> **DIRECTIONS**: Would you print every entry exactly as it appears?

> **DATA PROVIDED**:

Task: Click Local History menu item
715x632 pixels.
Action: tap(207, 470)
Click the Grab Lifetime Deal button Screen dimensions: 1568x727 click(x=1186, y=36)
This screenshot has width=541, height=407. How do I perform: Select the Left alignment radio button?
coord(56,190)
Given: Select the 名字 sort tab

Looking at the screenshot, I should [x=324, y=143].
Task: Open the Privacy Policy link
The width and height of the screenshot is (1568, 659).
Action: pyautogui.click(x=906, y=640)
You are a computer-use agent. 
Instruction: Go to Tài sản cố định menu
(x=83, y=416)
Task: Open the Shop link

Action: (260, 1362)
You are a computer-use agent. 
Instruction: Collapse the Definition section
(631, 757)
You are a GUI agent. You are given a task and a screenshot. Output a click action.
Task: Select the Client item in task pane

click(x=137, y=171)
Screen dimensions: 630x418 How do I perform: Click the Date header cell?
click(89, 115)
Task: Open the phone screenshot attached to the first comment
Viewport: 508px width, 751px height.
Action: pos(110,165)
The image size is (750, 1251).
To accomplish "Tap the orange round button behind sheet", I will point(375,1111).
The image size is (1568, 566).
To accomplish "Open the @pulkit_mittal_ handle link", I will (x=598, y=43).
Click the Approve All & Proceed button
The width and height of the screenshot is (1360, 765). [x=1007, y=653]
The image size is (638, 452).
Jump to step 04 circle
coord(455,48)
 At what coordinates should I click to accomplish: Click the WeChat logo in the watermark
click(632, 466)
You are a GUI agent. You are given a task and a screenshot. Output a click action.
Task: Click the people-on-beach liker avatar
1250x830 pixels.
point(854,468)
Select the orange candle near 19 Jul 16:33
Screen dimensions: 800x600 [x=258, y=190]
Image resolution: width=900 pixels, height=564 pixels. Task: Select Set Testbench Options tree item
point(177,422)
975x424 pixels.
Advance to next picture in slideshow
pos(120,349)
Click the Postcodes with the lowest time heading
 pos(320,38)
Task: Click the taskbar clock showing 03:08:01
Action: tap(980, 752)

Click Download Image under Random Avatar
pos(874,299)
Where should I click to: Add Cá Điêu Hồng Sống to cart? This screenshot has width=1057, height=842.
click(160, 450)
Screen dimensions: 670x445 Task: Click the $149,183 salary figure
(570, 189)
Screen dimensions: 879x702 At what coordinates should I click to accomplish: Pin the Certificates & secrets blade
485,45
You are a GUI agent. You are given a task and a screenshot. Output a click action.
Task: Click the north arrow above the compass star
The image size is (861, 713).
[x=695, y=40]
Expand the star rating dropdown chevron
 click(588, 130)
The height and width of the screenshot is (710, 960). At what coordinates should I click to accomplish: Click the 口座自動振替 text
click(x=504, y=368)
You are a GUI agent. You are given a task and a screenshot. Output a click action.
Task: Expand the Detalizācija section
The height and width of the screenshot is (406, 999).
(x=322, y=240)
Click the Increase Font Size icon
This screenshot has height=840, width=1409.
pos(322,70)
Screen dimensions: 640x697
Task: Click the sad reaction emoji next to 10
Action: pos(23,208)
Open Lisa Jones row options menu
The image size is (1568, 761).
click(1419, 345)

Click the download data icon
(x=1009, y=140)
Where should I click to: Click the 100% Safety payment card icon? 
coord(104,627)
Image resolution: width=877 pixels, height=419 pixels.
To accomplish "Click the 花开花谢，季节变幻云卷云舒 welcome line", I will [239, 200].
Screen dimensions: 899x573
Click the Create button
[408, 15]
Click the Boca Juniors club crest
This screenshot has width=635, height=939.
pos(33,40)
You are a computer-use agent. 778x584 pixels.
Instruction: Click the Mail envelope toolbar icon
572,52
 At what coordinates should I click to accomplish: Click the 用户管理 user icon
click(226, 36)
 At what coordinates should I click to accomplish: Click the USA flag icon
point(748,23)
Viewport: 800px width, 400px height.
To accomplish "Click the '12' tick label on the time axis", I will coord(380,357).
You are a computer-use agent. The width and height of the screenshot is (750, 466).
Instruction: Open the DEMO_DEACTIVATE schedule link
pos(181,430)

> **WRITTEN SOLUTION**:
Task: Click Local History menu item
715x632 pixels.
Action: tap(207, 470)
Click the Grab Lifetime Deal button Screen dimensions: 1568x727 click(x=1186, y=36)
This screenshot has width=541, height=407. How do I perform: Select the Left alignment radio button?
coord(56,190)
Given: Select the 名字 sort tab

Looking at the screenshot, I should [x=324, y=143].
Task: Open the Privacy Policy link
The width and height of the screenshot is (1568, 659).
Action: pyautogui.click(x=906, y=640)
You are a computer-use agent. 
Instruction: Go to Tài sản cố định menu
(x=83, y=416)
Task: Open the Shop link

Action: (260, 1362)
You are a computer-use agent. 
Instruction: Collapse the Definition section
(631, 757)
You are a GUI agent. You are given a task and a screenshot. Output a click action.
Task: Select the Client item in task pane

click(x=137, y=171)
Screen dimensions: 630x418 How do I perform: Click the Date header cell?
click(89, 115)
Task: Open the phone screenshot attached to the first comment
Viewport: 508px width, 751px height.
Action: pos(110,165)
The image size is (750, 1251).
To accomplish "Tap the orange round button behind sheet", I will point(375,1111).
The image size is (1568, 566).
To accomplish "Open the @pulkit_mittal_ handle link", I will (x=598, y=43).
Click the Approve All & Proceed button
The width and height of the screenshot is (1360, 765). [x=1007, y=653]
The image size is (638, 452).
Jump to step 04 circle
coord(455,48)
 At what coordinates should I click to accomplish: Click the WeChat logo in the watermark
click(632, 466)
You are a GUI agent. You are given a task and a screenshot. Output a click action.
Task: Click the people-on-beach liker avatar
1250x830 pixels.
point(854,468)
Select the orange candle near 19 Jul 16:33
Screen dimensions: 800x600 [x=258, y=190]
Image resolution: width=900 pixels, height=564 pixels. Task: Select Set Testbench Options tree item
point(177,422)
975x424 pixels.
Advance to next picture in slideshow
pos(120,349)
Click the Postcodes with the lowest time heading
 pos(320,38)
Task: Click the taskbar clock showing 03:08:01
Action: tap(980, 752)

Click Download Image under Random Avatar
pos(874,299)
Where should I click to: Add Cá Điêu Hồng Sống to cart? This screenshot has width=1057, height=842.
click(160, 450)
Screen dimensions: 670x445 Task: Click the $149,183 salary figure
(570, 189)
Screen dimensions: 879x702 At what coordinates should I click to accomplish: Pin the Certificates & secrets blade
485,45
You are a GUI agent. You are given a task and a screenshot. Output a click action.
Task: Click the north arrow above the compass star
The image size is (861, 713).
[x=695, y=40]
Expand the star rating dropdown chevron
 click(588, 130)
The height and width of the screenshot is (710, 960). At what coordinates should I click to accomplish: Click the 口座自動振替 text
click(x=504, y=368)
You are a GUI agent. You are given a task and a screenshot. Output a click action.
Task: Expand the Detalizācija section
The height and width of the screenshot is (406, 999).
(x=322, y=240)
Click the Increase Font Size icon
This screenshot has height=840, width=1409.
pos(322,70)
Screen dimensions: 640x697
Task: Click the sad reaction emoji next to 10
Action: pos(23,208)
Open Lisa Jones row options menu
The image size is (1568, 761).
click(1419, 345)

Click the download data icon
(x=1009, y=140)
Where should I click to: Click the 100% Safety payment card icon? 
coord(104,627)
Image resolution: width=877 pixels, height=419 pixels.
To accomplish "Click the 花开花谢，季节变幻云卷云舒 welcome line", I will [239, 200].
Screen dimensions: 899x573
Click the Create button
[408, 15]
Click the Boca Juniors club crest
This screenshot has width=635, height=939.
pos(33,40)
You are a computer-use agent. 778x584 pixels.
Instruction: Click the Mail envelope toolbar icon
572,52
 At what coordinates should I click to accomplish: Click the 用户管理 user icon
click(226, 36)
 At what coordinates should I click to accomplish: Click the USA flag icon
point(748,23)
Viewport: 800px width, 400px height.
To accomplish "Click the '12' tick label on the time axis", I will coord(380,357).
You are a computer-use agent. The width and height of the screenshot is (750, 466).
Instruction: Open the DEMO_DEACTIVATE schedule link
pos(181,430)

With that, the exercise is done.